Can you put each non-blank line of the records below into a Markdown table with two columns, Row for the row number and Line for the text? Leave the pictures out of your answer.

(Data listing)
════════════════════

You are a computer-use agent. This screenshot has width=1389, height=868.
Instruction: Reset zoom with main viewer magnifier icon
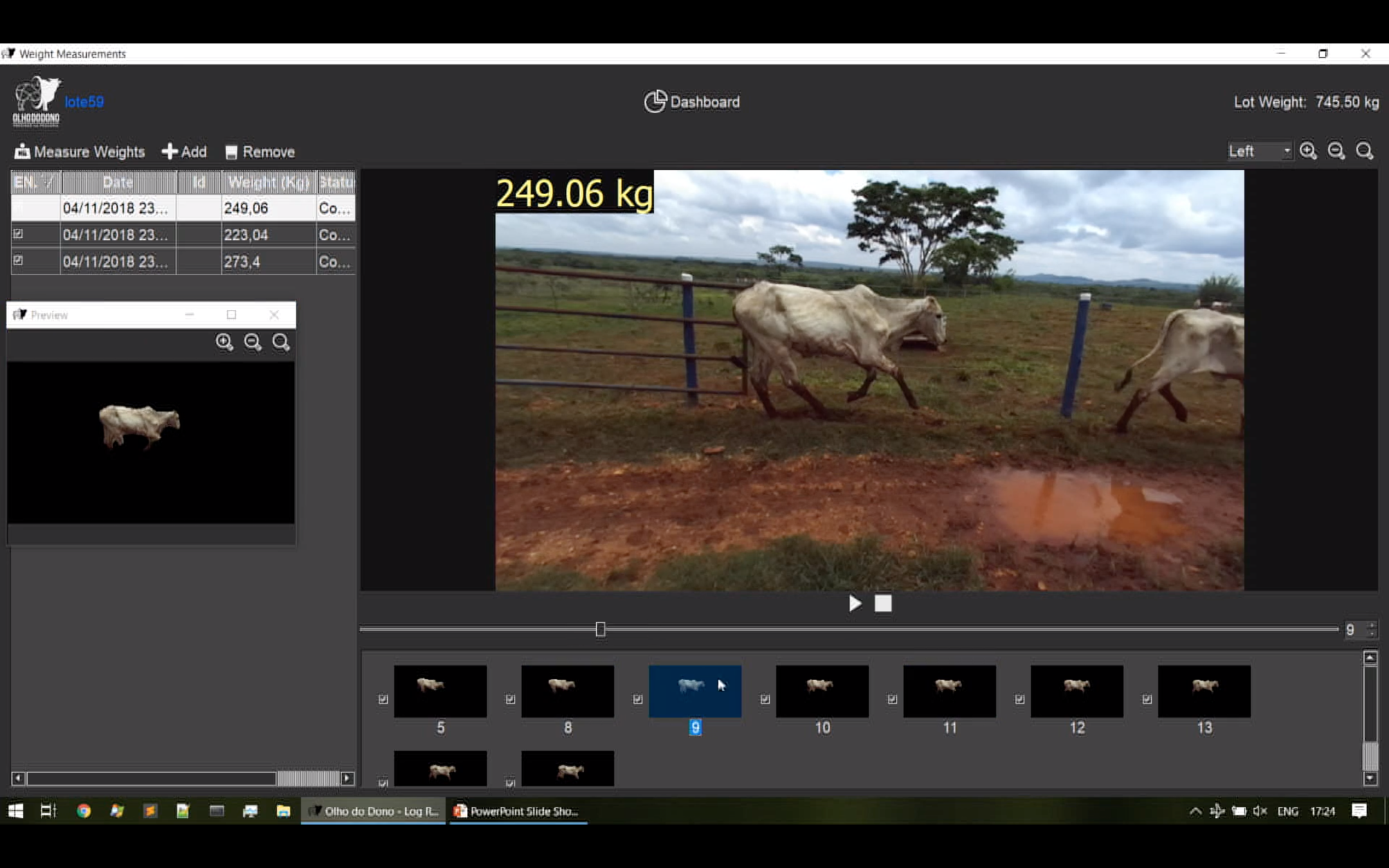point(1364,151)
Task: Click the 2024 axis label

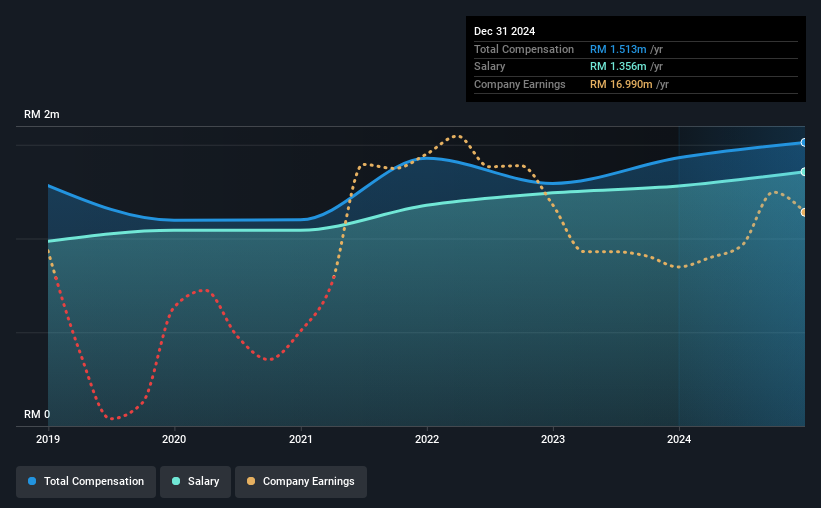Action: (679, 439)
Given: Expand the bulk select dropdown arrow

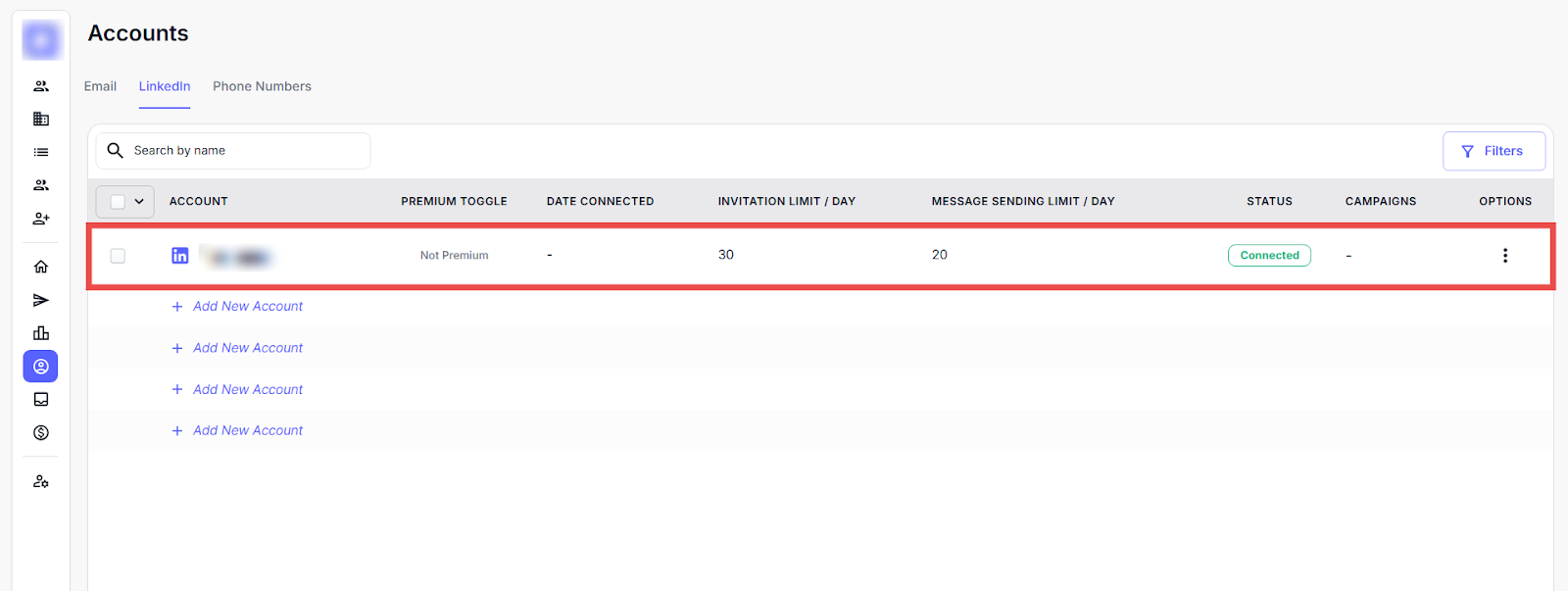Looking at the screenshot, I should pyautogui.click(x=139, y=202).

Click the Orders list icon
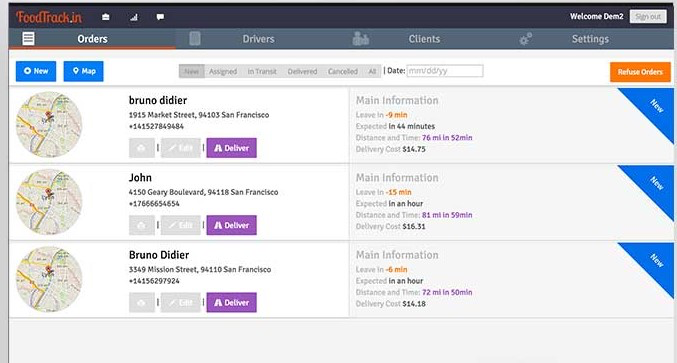pyautogui.click(x=28, y=39)
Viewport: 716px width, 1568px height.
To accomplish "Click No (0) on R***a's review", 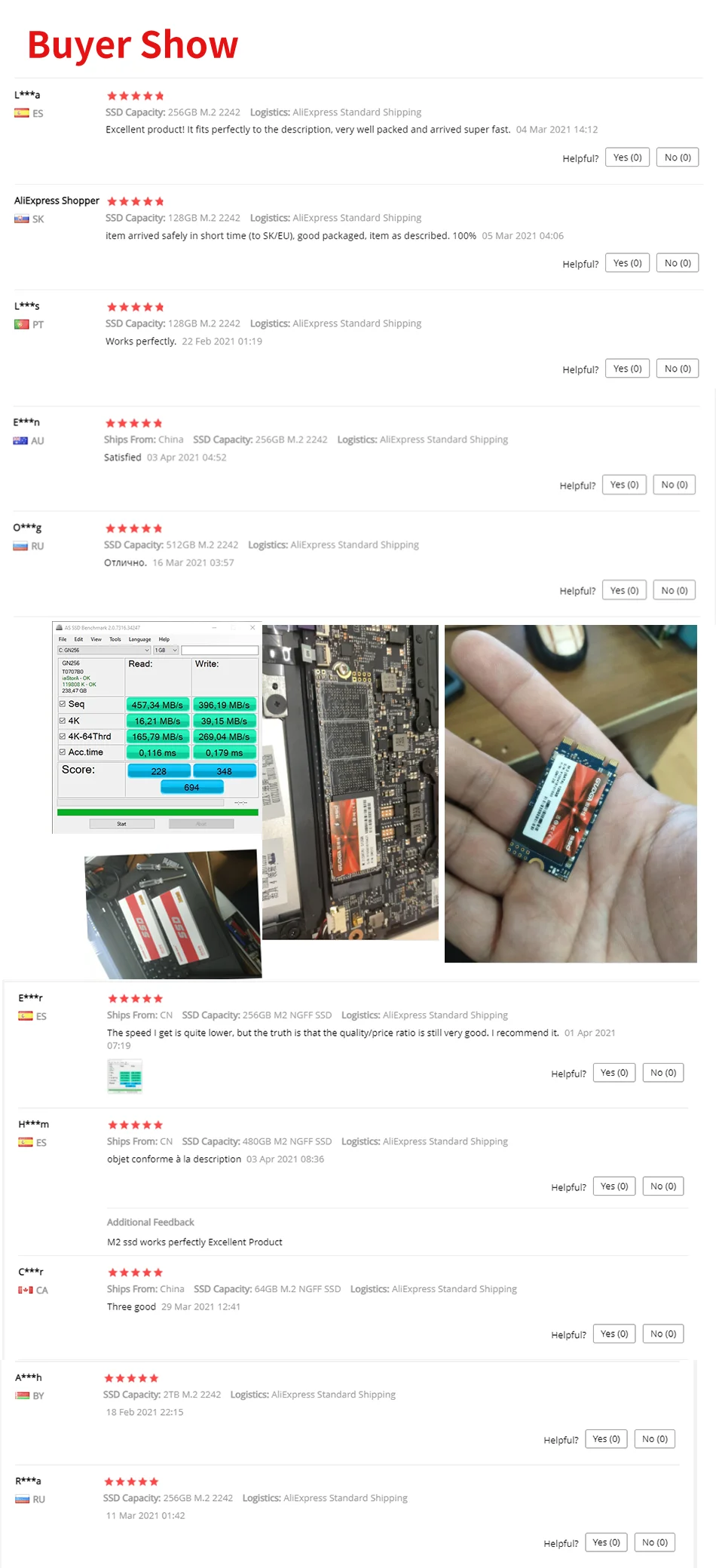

════════════════════

▶ _Answer to this problem_:
| Row | Line |
|---|---|
| 1 | You are a computer-use agent. This screenshot has width=1389, height=868. |
| 2 | Instruction: Reset zoom with main viewer magnifier icon |
| 3 | point(1364,151) |
| 4 | Task: Click the 2024 axis label |
| 5 | Action: (679, 439) |
| 6 | Given: Expand the bulk select dropdown arrow |
| 7 | Looking at the screenshot, I should pyautogui.click(x=139, y=202). |
| 8 | Click the Orders list icon |
| 9 | pyautogui.click(x=28, y=39) |
| 10 | Viewport: 716px width, 1568px height. |
| 11 | To accomplish "Click No (0) on R***a's review",  |